Mundus et Infans – W.H. Auden : A Notes On the Poem

Mundus et Infans – W.H. Auden : A Notes On the Poem

‘Mundus et Infans’ (1942), an occasional poem celebrating the birth of a son to friends, treats the issue in even more playful terms.

Within the poem’s jocular benevolence, praising the baby’s vitality while also calling it a ‘cocky little ogre’, is a similar understanding of life as networked. The role of the mother for the baby is described in terms that also apply to the human relationship with the earth: she supplies and delivers ‘his raw materials free’.

The poem sides with the human when it calls the baby a ‘pantheist’, compares him with the saints and eventually invokes judgements (applicable to humans and deities), only to conclude that what the baby can teach us is the need to distinguish between hunger and love – impulses which connect us to the natural world and those which supposedly distinguish us from it. Human existence straddles a space that is as much divide as bridge.    

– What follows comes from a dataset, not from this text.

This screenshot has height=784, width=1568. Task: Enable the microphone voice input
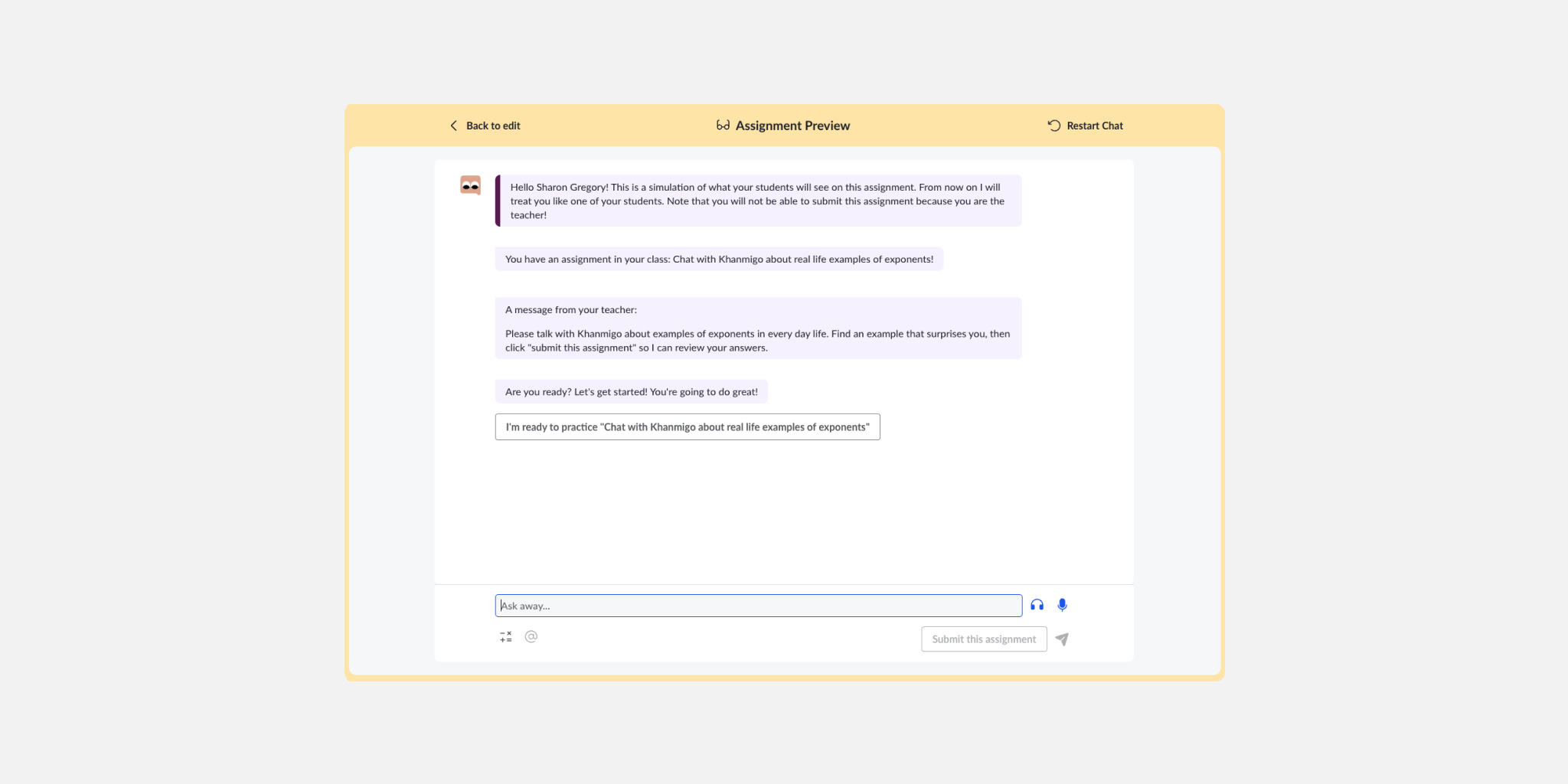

This poem explores the delights and natural selfishness of infancy, as well as the differences between such a hunger and true love. Auden touches on the child who kicks the mother in the womb, demands his milk for free, sleeps, and operates in a world where no distinctions are yet made between oneself and others. The advantage of this state is that an infant is completely honest (like the saints) and exists without shame. The infant’s very being (cries and bowel movements) praises God, the Creator. His demands remind us again and again that love is self-sacrificial, unlike infant hunger.